TASK DIRECTIONS: With nothing added or left out, output the listing that follows.
++++++++++
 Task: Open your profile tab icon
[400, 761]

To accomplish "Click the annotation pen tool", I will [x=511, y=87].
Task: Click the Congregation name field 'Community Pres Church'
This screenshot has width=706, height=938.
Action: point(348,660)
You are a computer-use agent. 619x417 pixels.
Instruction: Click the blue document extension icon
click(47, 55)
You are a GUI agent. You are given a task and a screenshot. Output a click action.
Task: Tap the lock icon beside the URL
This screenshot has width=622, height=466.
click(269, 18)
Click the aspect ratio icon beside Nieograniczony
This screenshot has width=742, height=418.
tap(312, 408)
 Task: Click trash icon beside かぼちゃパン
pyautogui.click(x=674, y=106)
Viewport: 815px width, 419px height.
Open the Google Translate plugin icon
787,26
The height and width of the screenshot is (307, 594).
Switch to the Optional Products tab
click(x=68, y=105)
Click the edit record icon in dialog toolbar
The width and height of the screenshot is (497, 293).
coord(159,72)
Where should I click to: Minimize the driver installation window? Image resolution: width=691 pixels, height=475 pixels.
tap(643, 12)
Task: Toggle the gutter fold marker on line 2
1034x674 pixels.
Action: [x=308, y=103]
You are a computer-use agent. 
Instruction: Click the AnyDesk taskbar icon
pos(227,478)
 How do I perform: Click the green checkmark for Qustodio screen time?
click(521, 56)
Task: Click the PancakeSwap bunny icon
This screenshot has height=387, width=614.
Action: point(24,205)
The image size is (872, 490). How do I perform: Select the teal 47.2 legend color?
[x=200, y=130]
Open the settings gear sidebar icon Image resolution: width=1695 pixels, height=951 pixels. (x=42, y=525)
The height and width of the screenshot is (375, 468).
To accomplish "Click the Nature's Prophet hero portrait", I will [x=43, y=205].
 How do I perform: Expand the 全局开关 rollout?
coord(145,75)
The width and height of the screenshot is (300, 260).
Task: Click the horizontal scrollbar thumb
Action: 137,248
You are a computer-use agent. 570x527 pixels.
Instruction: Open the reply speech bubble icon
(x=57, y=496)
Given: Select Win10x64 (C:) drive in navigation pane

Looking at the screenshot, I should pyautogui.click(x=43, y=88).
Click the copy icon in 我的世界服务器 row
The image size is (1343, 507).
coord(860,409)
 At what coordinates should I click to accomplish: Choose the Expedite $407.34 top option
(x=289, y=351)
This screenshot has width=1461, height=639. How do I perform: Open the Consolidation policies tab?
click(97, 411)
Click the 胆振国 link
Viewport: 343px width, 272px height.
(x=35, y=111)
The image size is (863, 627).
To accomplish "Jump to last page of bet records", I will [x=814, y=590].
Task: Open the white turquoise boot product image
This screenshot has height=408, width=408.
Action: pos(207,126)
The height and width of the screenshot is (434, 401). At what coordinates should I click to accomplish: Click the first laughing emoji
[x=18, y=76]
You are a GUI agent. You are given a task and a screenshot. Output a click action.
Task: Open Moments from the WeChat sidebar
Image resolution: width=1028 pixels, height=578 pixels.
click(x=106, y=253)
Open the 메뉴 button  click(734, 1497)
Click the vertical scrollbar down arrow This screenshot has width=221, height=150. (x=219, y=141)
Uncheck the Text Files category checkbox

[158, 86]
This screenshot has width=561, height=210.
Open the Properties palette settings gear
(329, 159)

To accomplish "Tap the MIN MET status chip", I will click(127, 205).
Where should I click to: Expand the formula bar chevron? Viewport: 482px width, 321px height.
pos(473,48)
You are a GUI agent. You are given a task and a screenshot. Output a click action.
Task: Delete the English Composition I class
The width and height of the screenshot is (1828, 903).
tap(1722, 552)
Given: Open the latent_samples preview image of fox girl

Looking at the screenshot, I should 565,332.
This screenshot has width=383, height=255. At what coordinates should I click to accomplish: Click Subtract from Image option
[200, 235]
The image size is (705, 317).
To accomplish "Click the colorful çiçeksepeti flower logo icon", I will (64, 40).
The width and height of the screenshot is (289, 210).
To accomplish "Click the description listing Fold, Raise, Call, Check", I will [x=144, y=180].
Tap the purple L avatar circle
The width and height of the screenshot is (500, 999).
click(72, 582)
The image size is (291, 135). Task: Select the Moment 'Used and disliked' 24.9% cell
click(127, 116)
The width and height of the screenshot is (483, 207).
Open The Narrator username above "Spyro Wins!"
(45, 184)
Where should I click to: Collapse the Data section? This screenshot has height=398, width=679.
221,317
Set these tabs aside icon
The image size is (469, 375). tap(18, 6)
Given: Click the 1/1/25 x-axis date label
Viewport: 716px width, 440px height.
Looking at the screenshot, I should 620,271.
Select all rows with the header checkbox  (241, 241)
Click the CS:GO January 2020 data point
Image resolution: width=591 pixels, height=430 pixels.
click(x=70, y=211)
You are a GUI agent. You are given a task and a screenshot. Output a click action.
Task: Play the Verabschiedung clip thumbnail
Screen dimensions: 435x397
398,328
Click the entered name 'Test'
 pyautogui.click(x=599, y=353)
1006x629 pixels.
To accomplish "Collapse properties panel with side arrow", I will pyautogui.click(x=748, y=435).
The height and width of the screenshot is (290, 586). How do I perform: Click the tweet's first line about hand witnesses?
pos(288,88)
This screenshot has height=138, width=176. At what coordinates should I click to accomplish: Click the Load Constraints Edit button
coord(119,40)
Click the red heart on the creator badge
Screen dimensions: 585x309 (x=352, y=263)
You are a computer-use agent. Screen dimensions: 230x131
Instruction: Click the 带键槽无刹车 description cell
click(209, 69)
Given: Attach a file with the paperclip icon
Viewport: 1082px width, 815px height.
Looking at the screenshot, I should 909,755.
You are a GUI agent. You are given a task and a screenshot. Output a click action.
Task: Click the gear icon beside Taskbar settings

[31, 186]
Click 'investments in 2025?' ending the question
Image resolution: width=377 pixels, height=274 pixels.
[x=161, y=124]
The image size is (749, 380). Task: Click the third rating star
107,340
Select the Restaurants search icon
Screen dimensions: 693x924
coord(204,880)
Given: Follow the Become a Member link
++++++++++
TASK RESULT:
 Task: Open your profile tab icon
[400, 761]

To accomplish "Click the annotation pen tool", I will [x=511, y=87].
Task: Click the Congregation name field 'Community Pres Church'
This screenshot has width=706, height=938.
Action: point(348,660)
You are a computer-use agent. 619x417 pixels.
Instruction: Click the blue document extension icon
click(47, 55)
You are a GUI agent. You are given a task and a screenshot. Output a click action.
Task: Tap the lock icon beside the URL
This screenshot has width=622, height=466.
click(269, 18)
Click the aspect ratio icon beside Nieograniczony
This screenshot has width=742, height=418.
tap(312, 408)
 Task: Click trash icon beside かぼちゃパン
pyautogui.click(x=674, y=106)
Viewport: 815px width, 419px height.
Open the Google Translate plugin icon
787,26
The height and width of the screenshot is (307, 594).
Switch to the Optional Products tab
click(x=68, y=105)
Click the edit record icon in dialog toolbar
The width and height of the screenshot is (497, 293).
coord(159,72)
Where should I click to: Minimize the driver installation window? Image resolution: width=691 pixels, height=475 pixels.
tap(643, 12)
Task: Toggle the gutter fold marker on line 2
1034x674 pixels.
Action: [x=308, y=103]
You are a computer-use agent. 
Instruction: Click the AnyDesk taskbar icon
pos(227,478)
 How do I perform: Click the green checkmark for Qustodio screen time?
click(521, 56)
Task: Click the PancakeSwap bunny icon
This screenshot has height=387, width=614.
Action: point(24,205)
The image size is (872, 490). How do I perform: Select the teal 47.2 legend color?
[x=200, y=130]
Open the settings gear sidebar icon Image resolution: width=1695 pixels, height=951 pixels. (x=42, y=525)
The height and width of the screenshot is (375, 468).
To accomplish "Click the Nature's Prophet hero portrait", I will [x=43, y=205].
 How do I perform: Expand the 全局开关 rollout?
coord(145,75)
The width and height of the screenshot is (300, 260).
Task: Click the horizontal scrollbar thumb
Action: 137,248
You are a computer-use agent. 570x527 pixels.
Instruction: Open the reply speech bubble icon
(x=57, y=496)
Given: Select Win10x64 (C:) drive in navigation pane

Looking at the screenshot, I should pyautogui.click(x=43, y=88).
Click the copy icon in 我的世界服务器 row
The image size is (1343, 507).
coord(860,409)
 At what coordinates should I click to accomplish: Choose the Expedite $407.34 top option
(x=289, y=351)
This screenshot has width=1461, height=639. How do I perform: Open the Consolidation policies tab?
click(97, 411)
Click the 胆振国 link
Viewport: 343px width, 272px height.
(x=35, y=111)
The image size is (863, 627).
To accomplish "Jump to last page of bet records", I will [x=814, y=590].
Task: Open the white turquoise boot product image
This screenshot has height=408, width=408.
Action: pos(207,126)
The height and width of the screenshot is (434, 401). At what coordinates should I click to accomplish: Click the first laughing emoji
[x=18, y=76]
You are a GUI agent. You are given a task and a screenshot. Output a click action.
Task: Open Moments from the WeChat sidebar
Image resolution: width=1028 pixels, height=578 pixels.
click(x=106, y=253)
Open the 메뉴 button  click(734, 1497)
Click the vertical scrollbar down arrow This screenshot has width=221, height=150. (x=219, y=141)
Uncheck the Text Files category checkbox

[158, 86]
This screenshot has width=561, height=210.
Open the Properties palette settings gear
(329, 159)

To accomplish "Tap the MIN MET status chip", I will click(127, 205).
Where should I click to: Expand the formula bar chevron? Viewport: 482px width, 321px height.
pos(473,48)
You are a GUI agent. You are given a task and a screenshot. Output a click action.
Task: Delete the English Composition I class
The width and height of the screenshot is (1828, 903).
tap(1722, 552)
Given: Open the latent_samples preview image of fox girl

Looking at the screenshot, I should 565,332.
This screenshot has width=383, height=255. At what coordinates should I click to accomplish: Click Subtract from Image option
[200, 235]
The image size is (705, 317).
To accomplish "Click the colorful çiçeksepeti flower logo icon", I will (64, 40).
The width and height of the screenshot is (289, 210).
To accomplish "Click the description listing Fold, Raise, Call, Check", I will [x=144, y=180].
Tap the purple L avatar circle
The width and height of the screenshot is (500, 999).
click(72, 582)
The image size is (291, 135). Task: Select the Moment 'Used and disliked' 24.9% cell
click(127, 116)
The width and height of the screenshot is (483, 207).
Open The Narrator username above "Spyro Wins!"
(45, 184)
Where should I click to: Collapse the Data section? This screenshot has height=398, width=679.
221,317
Set these tabs aside icon
The image size is (469, 375). tap(18, 6)
Given: Click the 1/1/25 x-axis date label
Viewport: 716px width, 440px height.
Looking at the screenshot, I should 620,271.
Select all rows with the header checkbox  (241, 241)
Click the CS:GO January 2020 data point
Image resolution: width=591 pixels, height=430 pixels.
click(x=70, y=211)
You are a GUI agent. You are given a task and a screenshot. Output a click action.
Task: Play the Verabschiedung clip thumbnail
Screen dimensions: 435x397
398,328
Click the entered name 'Test'
 pyautogui.click(x=599, y=353)
1006x629 pixels.
To accomplish "Collapse properties panel with side arrow", I will pyautogui.click(x=748, y=435).
The height and width of the screenshot is (290, 586). How do I perform: Click the tweet's first line about hand witnesses?
pos(288,88)
This screenshot has height=138, width=176. At what coordinates should I click to accomplish: Click the Load Constraints Edit button
coord(119,40)
Click the red heart on the creator badge
Screen dimensions: 585x309 (x=352, y=263)
You are a computer-use agent. Screen dimensions: 230x131
Instruction: Click the 带键槽无刹车 description cell
click(209, 69)
Given: Attach a file with the paperclip icon
Viewport: 1082px width, 815px height.
Looking at the screenshot, I should 909,755.
You are a GUI agent. You are given a task and a screenshot. Output a click action.
Task: Click the gear icon beside Taskbar settings

[31, 186]
Click 'investments in 2025?' ending the question
Image resolution: width=377 pixels, height=274 pixels.
[x=161, y=124]
The image size is (749, 380). Task: Click the third rating star
107,340
Select the Restaurants search icon
Screen dimensions: 693x924
coord(204,880)
Given: Follow the Become a Member link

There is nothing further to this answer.